As for the second issue, the main function is implemented in cpp_mrtcollision.C
and the function compute_macro_srt
is implemented in cpp_mrtutilities.C
. The file cpp_mrtcollision.C
contains #include "cpp_mrtutilities.h"
at the top. Is there an example that shows how to defined a function in a header and then call that same function in file that implements the main body of the code?
Hi @delcmo, the RAJA Views just hold a pointer, the host code is still responsible for allocating the memory. Views will work on both the host and the device
The usage should look like this:
double *f_ptr;
cudaMallocManaged(&f_ptr, sizef*sizeof(double)); //allocate memory (cudaMallocManaged enables the data to be accessible on both the CPU and GPU)
RAJA::View<double, RAJA::Layout<1>> f_(f_ptr, sizef); // is accessible on both the CPU and GPU.
I also see you are using RAJA::kernel
, looking at that policy I believe it is incomplete. The CUDA programming model uses hierarchical parallelism (blocks and threads), and your policy is missing how the blocks should be mapped.
Given the structure of your kernel, have you looked at RAJA Teams? We have a basic example that compares writing C style nested loops and how they could look like with Teams here https://github.com/LLNL/RAJA/blob/develop/examples/tut_teams_basic.cpp and another example of general usage here: https://github.com/LLNL/RAJA/blob/develop/examples/raja-teams.cpp#L156-L177
RAJA Teams creates an execution space where you express kernels as nested for loops. It also supports choosing how to run kernels based on a run-time parameter (host or device).

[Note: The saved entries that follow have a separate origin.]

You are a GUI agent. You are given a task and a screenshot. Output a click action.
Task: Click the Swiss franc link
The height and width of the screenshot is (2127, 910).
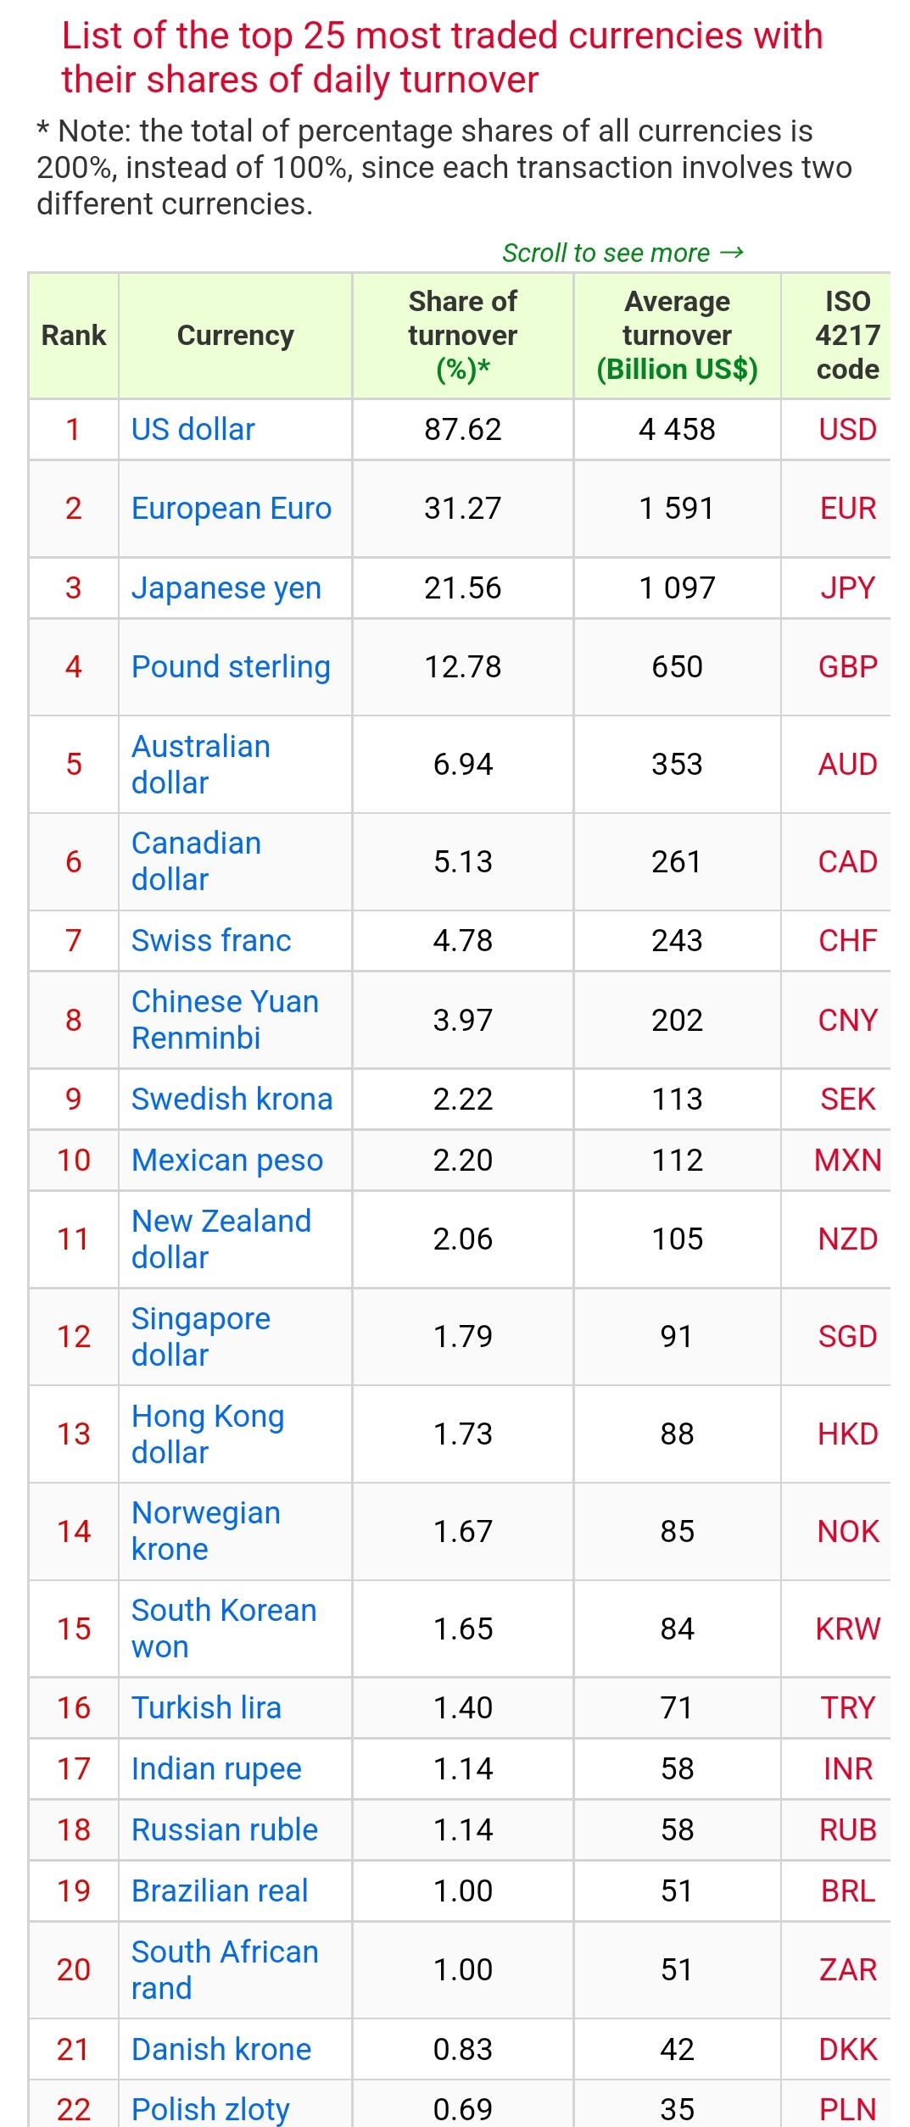[x=211, y=940]
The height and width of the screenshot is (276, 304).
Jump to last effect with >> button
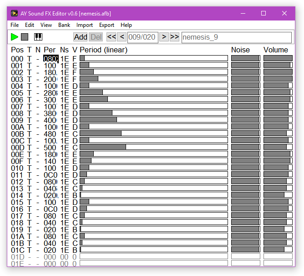coord(174,37)
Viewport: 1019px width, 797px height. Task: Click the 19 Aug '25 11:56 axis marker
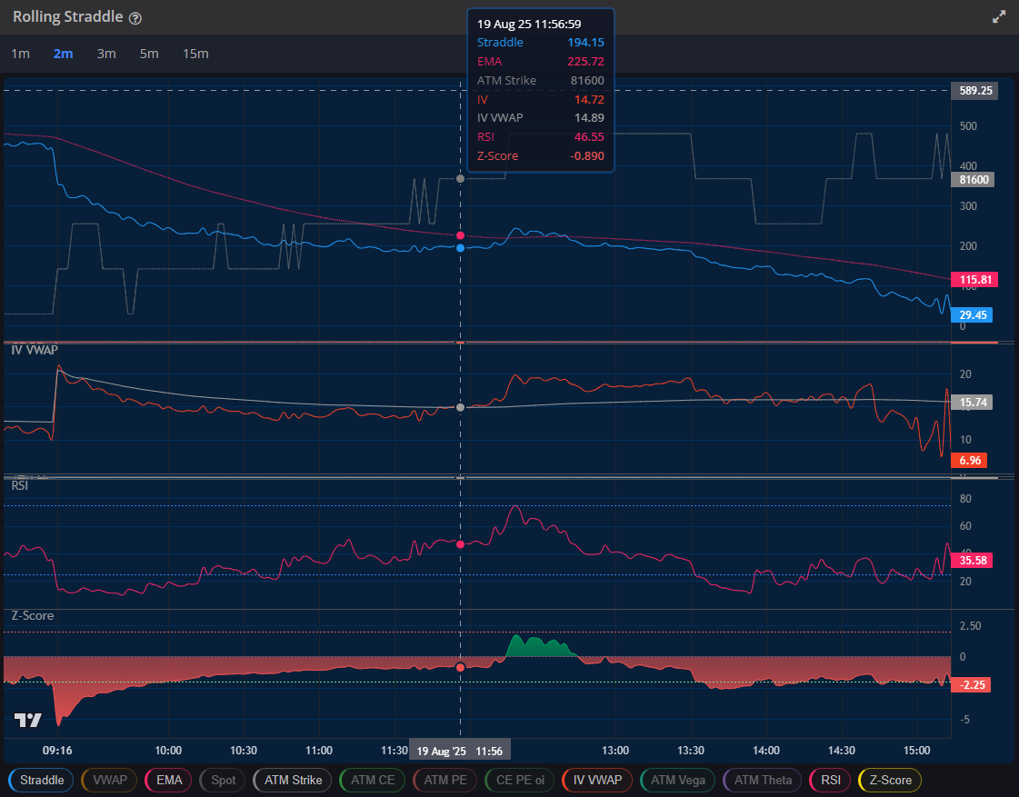tap(459, 750)
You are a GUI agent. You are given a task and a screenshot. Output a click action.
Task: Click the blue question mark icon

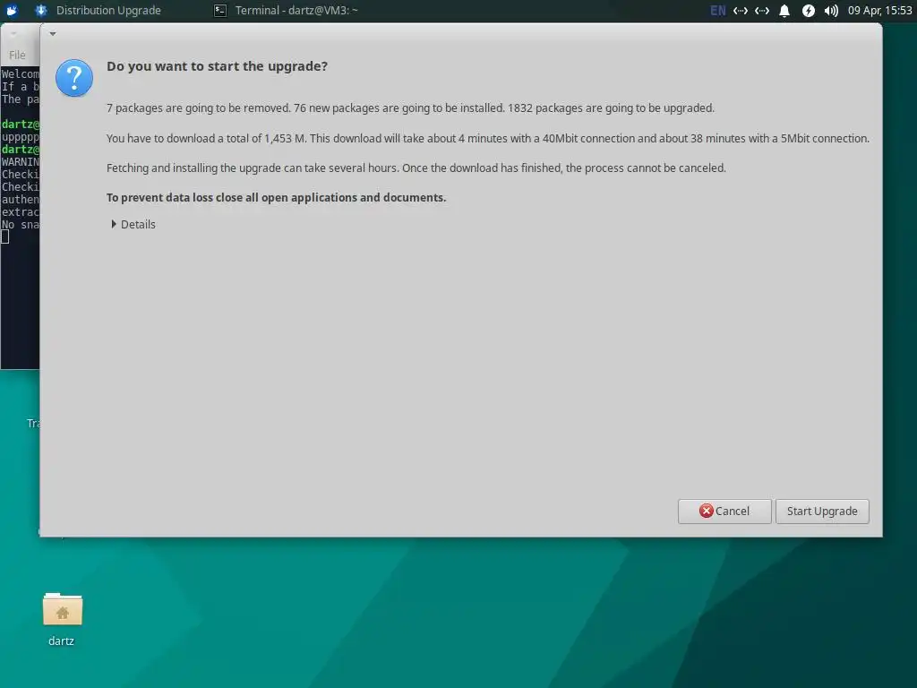click(74, 78)
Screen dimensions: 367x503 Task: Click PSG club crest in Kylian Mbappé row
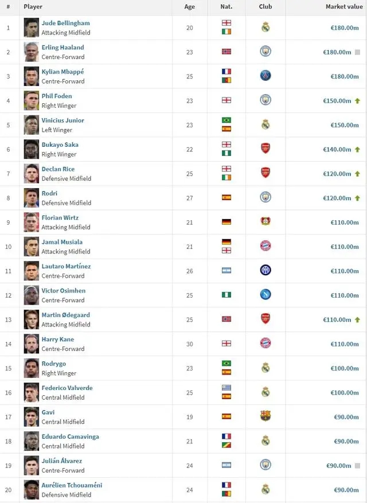click(x=266, y=76)
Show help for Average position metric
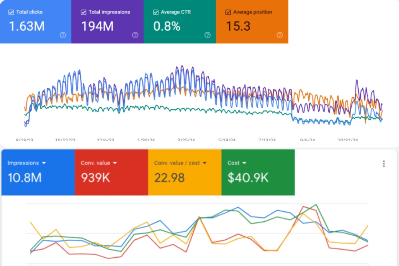Image resolution: width=399 pixels, height=266 pixels. (280, 35)
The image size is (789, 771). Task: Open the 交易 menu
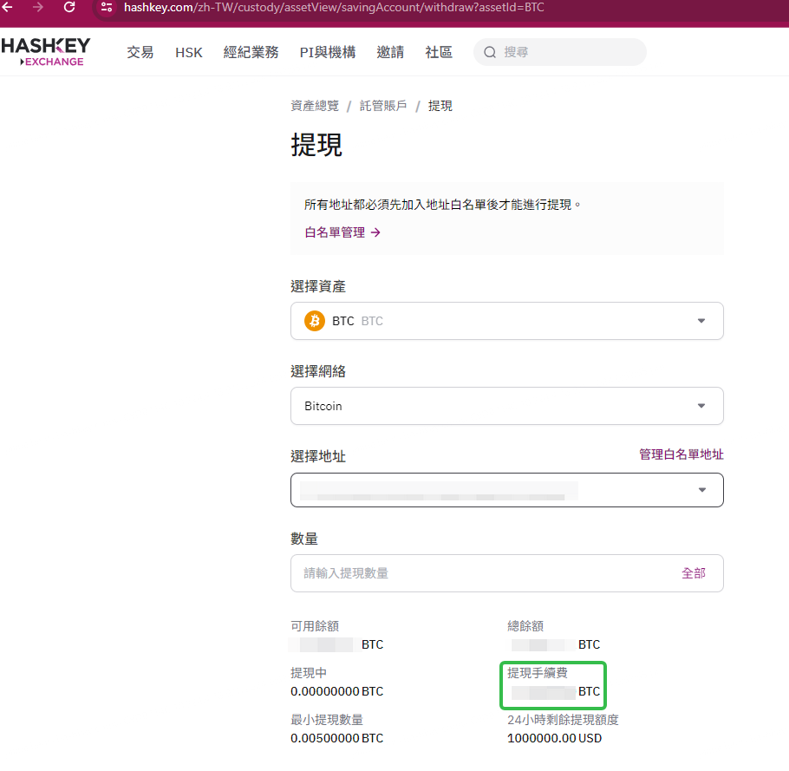[140, 52]
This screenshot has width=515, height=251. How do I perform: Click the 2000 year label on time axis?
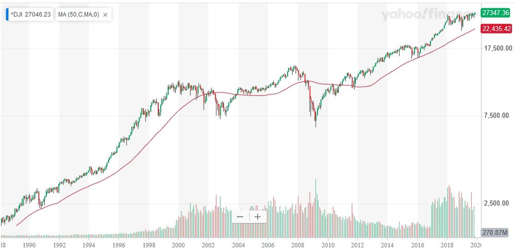click(x=178, y=245)
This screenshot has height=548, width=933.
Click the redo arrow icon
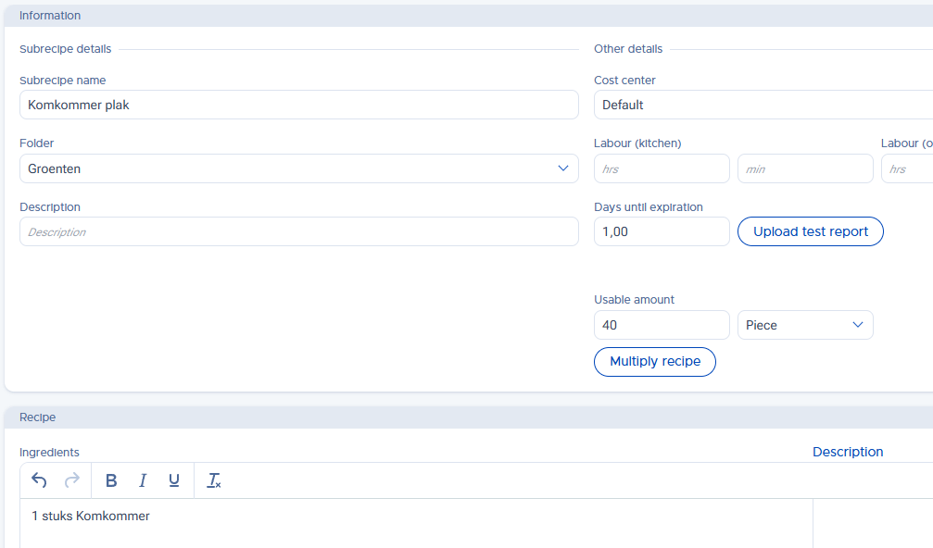click(x=71, y=480)
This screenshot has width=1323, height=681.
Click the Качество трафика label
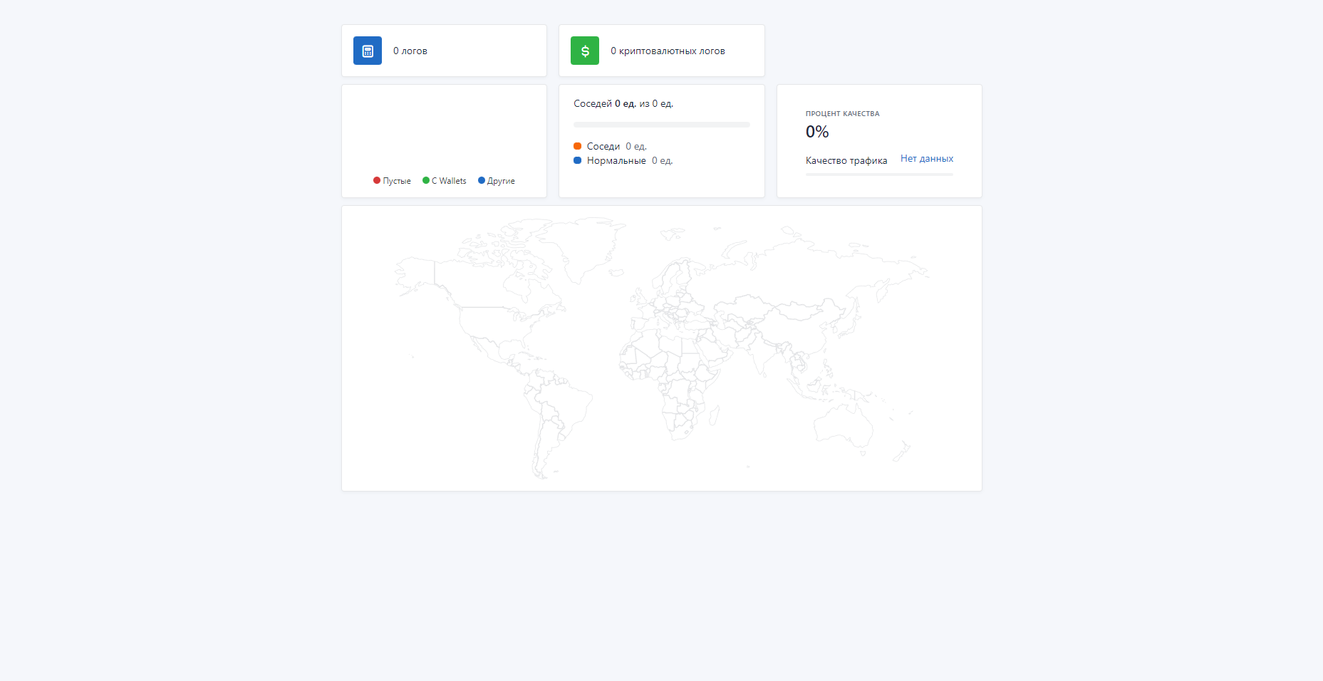coord(846,161)
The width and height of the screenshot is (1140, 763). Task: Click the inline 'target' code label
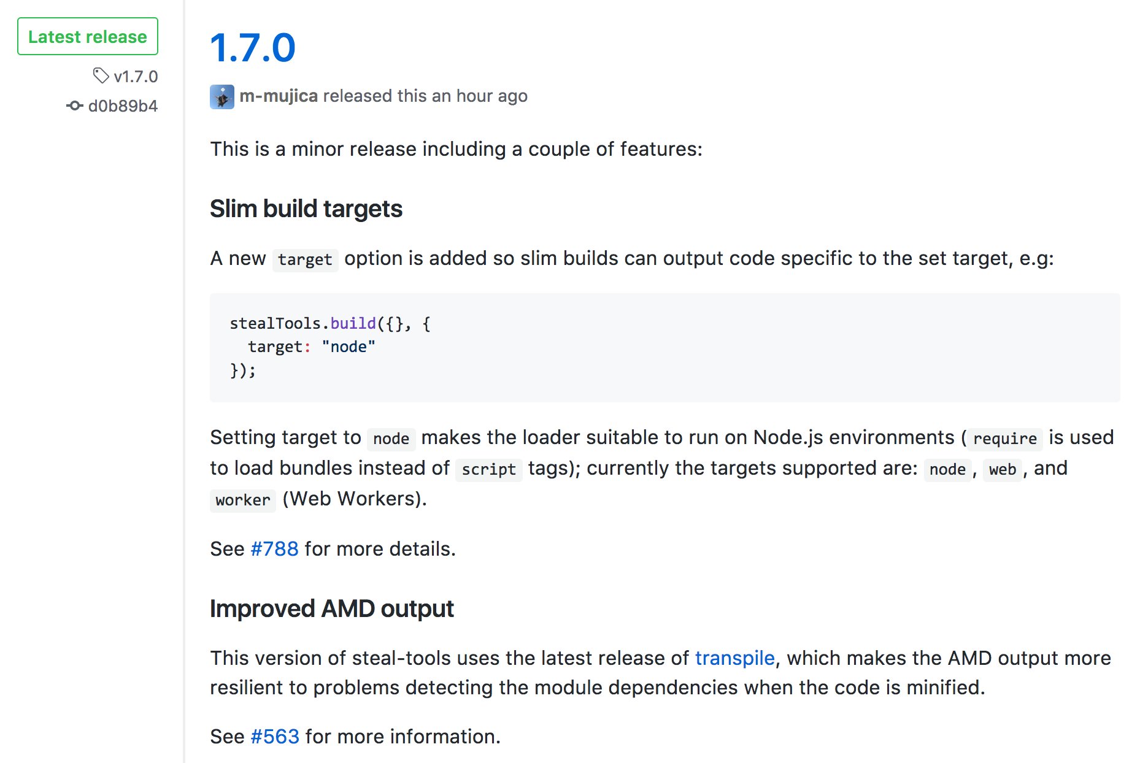(x=305, y=259)
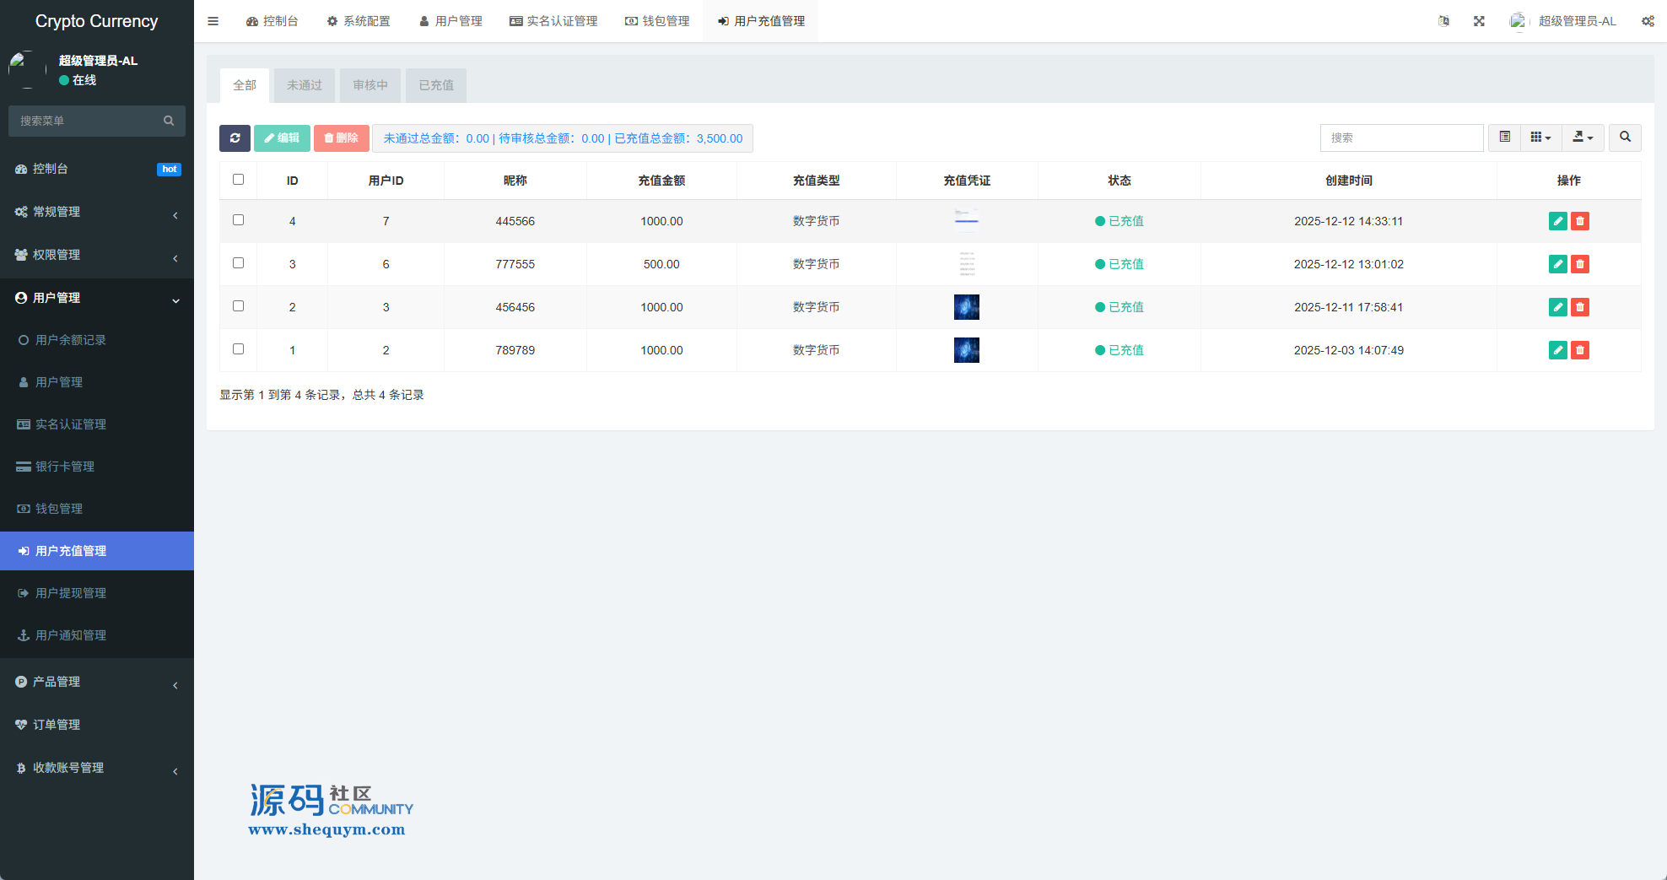Open the settings cogs icon at top right
The height and width of the screenshot is (880, 1667).
coord(1647,21)
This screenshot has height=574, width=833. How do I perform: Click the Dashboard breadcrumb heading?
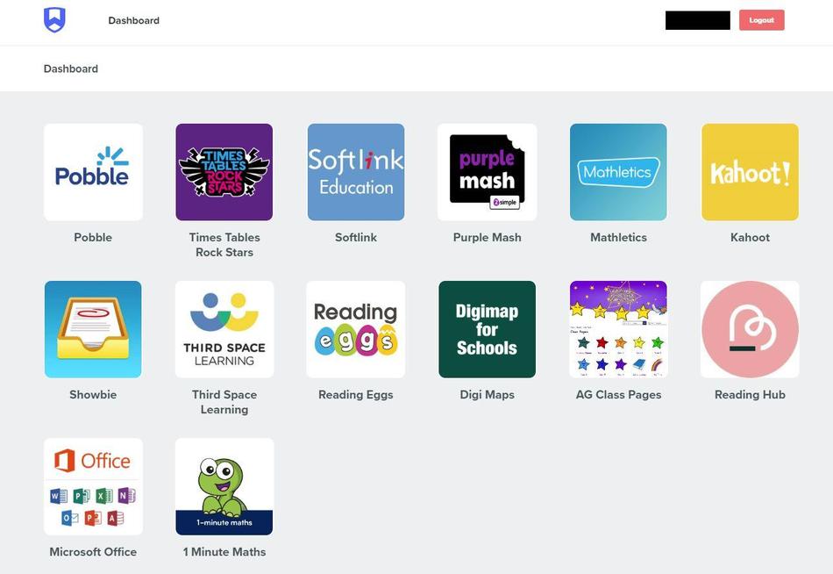[x=71, y=68]
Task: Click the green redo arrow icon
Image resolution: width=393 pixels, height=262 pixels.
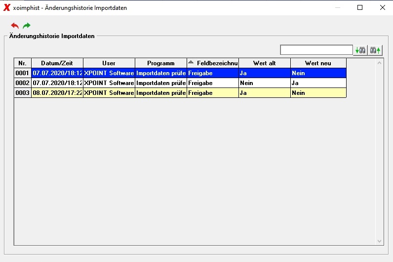Action: point(27,25)
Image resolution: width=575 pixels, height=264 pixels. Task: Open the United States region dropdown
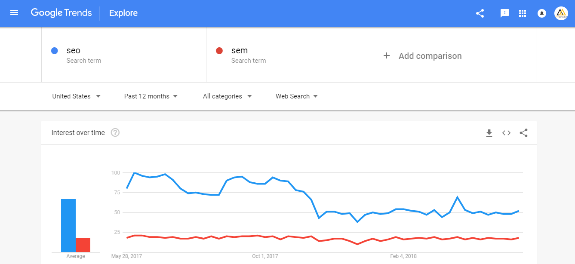(x=76, y=96)
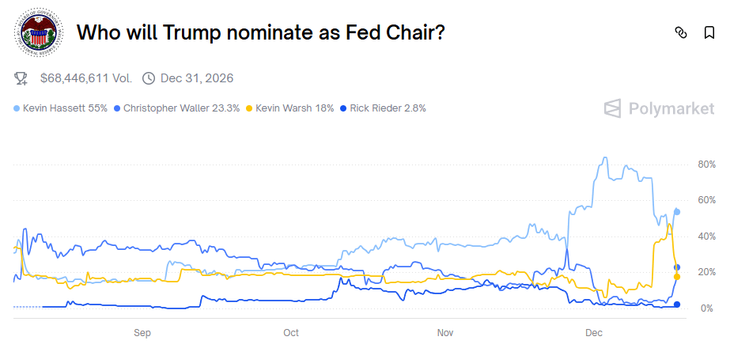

If you could post the C++ version of your kernel, I can give an outline of what the Teams variant would look like.
Regarding the second issue, let me see if I can come up with an example.
@artv3
I have not looked at the block mapping yet. I spent quite a bit of time learning nested blocks and making sure the code compiles and gives the correct solution. I will have to look at this later.
I looked at the matrix multiplication example to get started with the nested for loops and built from it.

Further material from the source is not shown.